Concentrated samples from strains 91 and 350 were analyzed via semi-native SDS-PAGE. In lanes 2–7, yellow bands were observed at around 25 kDa (Figure 8), suggesting the presence of potential chromoproteins. For enhanced visibility, the yellow hues in the gel were digitally adjusted, clearly highlighting the broad bands that may correspond to the chromoproteins of interest (Figure 9).
Discussion
Our results indicate that two of the investigated environmental strains (91 and 350) have the potential to produce chromoproteins or other protein-associated dyes that could be used as bio-dyes. This is supported not only by the SEC experiments but also by bioinformatic analysis, which identified genes in these strains associated with chromophore production. The bioinformatic predictions from our Chromosearch pipeline aligned with the SDS-PAGE findings, strengthening the hypothesis of chromoprotein presence in these strains. The lack of separation between these dyes and mRFP1 indicates that the dye components have similar sizes and are thus likely to be protein-bound.

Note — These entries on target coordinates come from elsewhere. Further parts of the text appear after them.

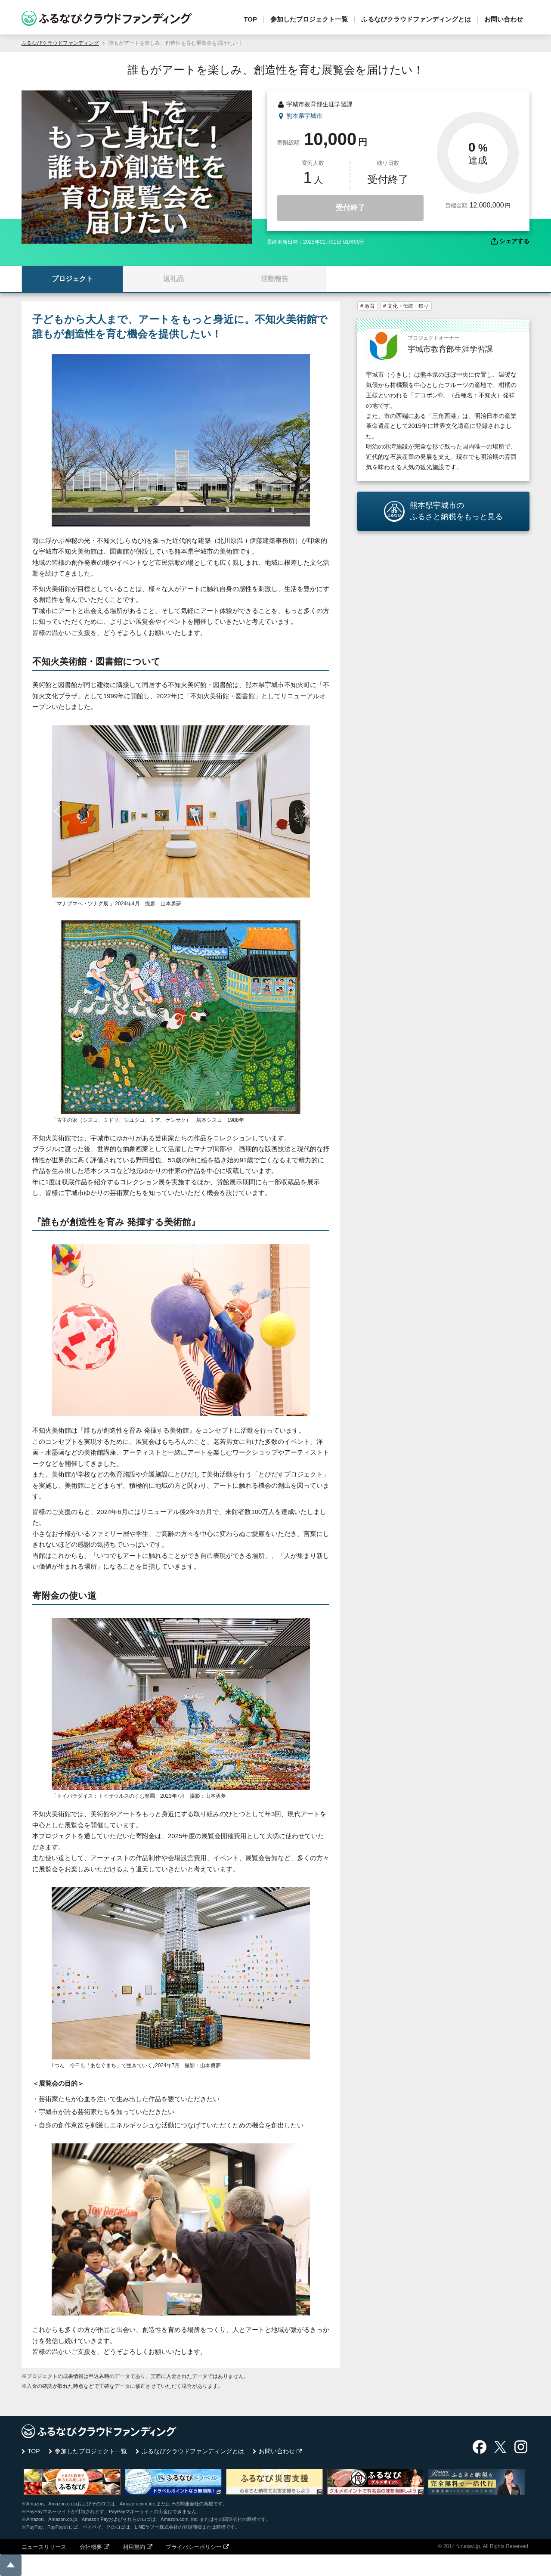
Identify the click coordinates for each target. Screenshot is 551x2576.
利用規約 (134, 2547)
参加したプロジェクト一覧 (309, 19)
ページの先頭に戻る (11, 2565)
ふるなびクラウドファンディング (60, 43)
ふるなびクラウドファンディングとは (416, 19)
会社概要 (91, 2547)
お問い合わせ (503, 19)
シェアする (514, 241)
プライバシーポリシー (194, 2547)
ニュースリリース (44, 2547)
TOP (250, 19)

Strain 153, which initially showed color in the supernatant, was removed after the SEC experiments due to poor separation and the presence of mucus, which interfered with column function. This may suggest that some environmental strains contain components that can complicate protein purification, which is important to consider in future experimental protocols. Through the use of protein concentrator spin columns, we were able to successfully concentrate the eluted sample volumes, allowing the detection of chromoproteins on the SDS gel. On the semi-native SDS gel, a faint yellow band was observed at around 25 kDa, suggesting that we may have identified a novel chromoprotein. However, as semi-native conditions were used, the size estimate is only approximate, and further purification and analysis is required to confirm these results. It is also worth noting that the use of both water- and non-water-soluble solvents for pigment extraction from pellets may be an important step forward in our understanding of non-water-soluble chromophores. Several strains, especially strain 91, showed color in the pellets after lysis, indicating that the dyes may be membrane-bound or of a more hydrophobic nature. In conclusion, the hypothesis that our investigated environmental strains can produce chromoproteins or chromophores that are interesting for further investigation and could potentially be used as bio-colourants is supported. However, further work remains to be done to fully identify and characterize these proteins.
Conclusion
Two potential environmental strains (91 and 350) have been identified that exhibit indications of chromoprotein production. Through a combination of cell lysis, SEC, protein concentration and semi-native SDS-PAGE, we were able to demonstrate the presence of a color component at approximately 25 kDa, which may be a chromoprotein. In addition to experimental evidence, bioinformatic analysis supported these findings by identifying chromophore-related genes in both strains, further reinforcing their potential for producing bio-colourants. Despite these promising results, further research is required to ensure the identity, purity, and potential of the proteins for use as bio-colourants. This study represents an important first step towards discovering and developing sustainable alternatives to synthetic dyes for the textile industry.